Все эти дни, минувшие с пожара в Теневом поместье, Самаэль запечатывал свои лаборатории и хранилища, до которых — пусть и не сразу — могли добраться люди Тайдариуса. Переносил сюда все самое ценное, укрывал защитным пологом. Шкатулка Айрис и ее кольцо оказались здесь первыми. Вместе с медальоном моего отца — Ронвальда Видара.
Если бы не Хальдор, мы бы еще долго гадали, откуда бежали мои родители. Но чтец, прежде чем сорвать артефакт, обратился ко мне по имени.
Видар — один из древнейших, но погибших родов Нортейна. По крайней мере, так считается в самом Нортейне. О том, что дочери Ронвальда удалось выжить, не знает никто.
Когда прояснилось, кто я и откуда, моим первым порывом было вернуться домой. Отыскать наследие отца, вернуть его имя. Однако Самаэль предложил не спешить. Сначала он хотел убедиться, что та угроза, от которой бежали мои родители, исчезла. И углубился в поиски.
Постепенно картинка начала складываться.
В Нортейне чернокнижники рождаются чаще чем в любой другой стране. Нередко случается так, что сразу двое носителей тьмы служат свободным землям. И чаще, чем где бы то ни было, чернокнижники Нортейна наблюдают, как проклятие убивает их собратьев по силе. Многих это пугает. Некоторых это пугает настолько, что они кладут жизнь на поиски избранницы. И в поисках теряют разум.

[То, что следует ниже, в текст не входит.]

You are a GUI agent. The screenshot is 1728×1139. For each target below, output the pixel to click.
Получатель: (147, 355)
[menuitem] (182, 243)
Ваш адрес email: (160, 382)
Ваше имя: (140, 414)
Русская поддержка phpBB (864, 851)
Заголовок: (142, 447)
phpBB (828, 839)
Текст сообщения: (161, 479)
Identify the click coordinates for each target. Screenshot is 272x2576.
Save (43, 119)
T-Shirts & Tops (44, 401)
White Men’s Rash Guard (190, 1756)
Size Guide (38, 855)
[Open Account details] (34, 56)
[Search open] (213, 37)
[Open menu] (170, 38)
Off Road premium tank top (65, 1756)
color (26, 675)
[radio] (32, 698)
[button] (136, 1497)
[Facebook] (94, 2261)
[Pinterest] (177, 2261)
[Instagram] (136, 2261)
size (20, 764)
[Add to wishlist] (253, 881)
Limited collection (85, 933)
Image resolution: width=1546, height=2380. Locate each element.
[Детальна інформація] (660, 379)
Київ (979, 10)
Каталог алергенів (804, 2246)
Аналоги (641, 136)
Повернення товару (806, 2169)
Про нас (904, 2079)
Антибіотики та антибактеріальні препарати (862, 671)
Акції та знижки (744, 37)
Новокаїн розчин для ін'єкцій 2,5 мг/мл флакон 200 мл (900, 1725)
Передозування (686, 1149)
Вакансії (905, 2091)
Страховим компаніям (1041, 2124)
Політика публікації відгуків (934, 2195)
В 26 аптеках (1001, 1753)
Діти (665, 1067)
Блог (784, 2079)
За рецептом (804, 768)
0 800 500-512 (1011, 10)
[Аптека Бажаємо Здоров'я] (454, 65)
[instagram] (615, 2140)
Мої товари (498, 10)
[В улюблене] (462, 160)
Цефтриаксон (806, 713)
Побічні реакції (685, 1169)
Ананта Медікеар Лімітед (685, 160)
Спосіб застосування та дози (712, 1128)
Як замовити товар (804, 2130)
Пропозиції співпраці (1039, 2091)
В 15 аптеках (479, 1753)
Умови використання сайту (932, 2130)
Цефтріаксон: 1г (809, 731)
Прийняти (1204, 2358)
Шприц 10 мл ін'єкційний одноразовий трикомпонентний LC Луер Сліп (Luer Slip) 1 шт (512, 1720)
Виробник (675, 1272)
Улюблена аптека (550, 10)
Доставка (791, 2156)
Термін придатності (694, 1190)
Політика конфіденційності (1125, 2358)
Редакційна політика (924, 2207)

Это и случилось тринадцать лет назад.
Андвир был сильнейшим из двух чернокнижников Нортейна. Его время истекало, страх перед проклятием выжигал душу. В какой-то момент Андвир решил отказаться от поисков избранницы, попробовать вместо этого создать ее. Пользуясь властью чернокнижника, он стал забирать женщин, пытать их тьмой. Он ломал их, будто кукол, выбрасывал и начинал все заново. Каждый эксперимент он вносил в дневник. В нем же составлял список тех, кто, как ему казалось, может принять тьму.
Поначалу о зверствах Андвира не знали. Но постепенно слухи просочились за стены его поместья. Не только древние рода — даже простолюдины со временем прознали о безумии его тьмы. Страх перед главным чернокнижником Нортейна усилился.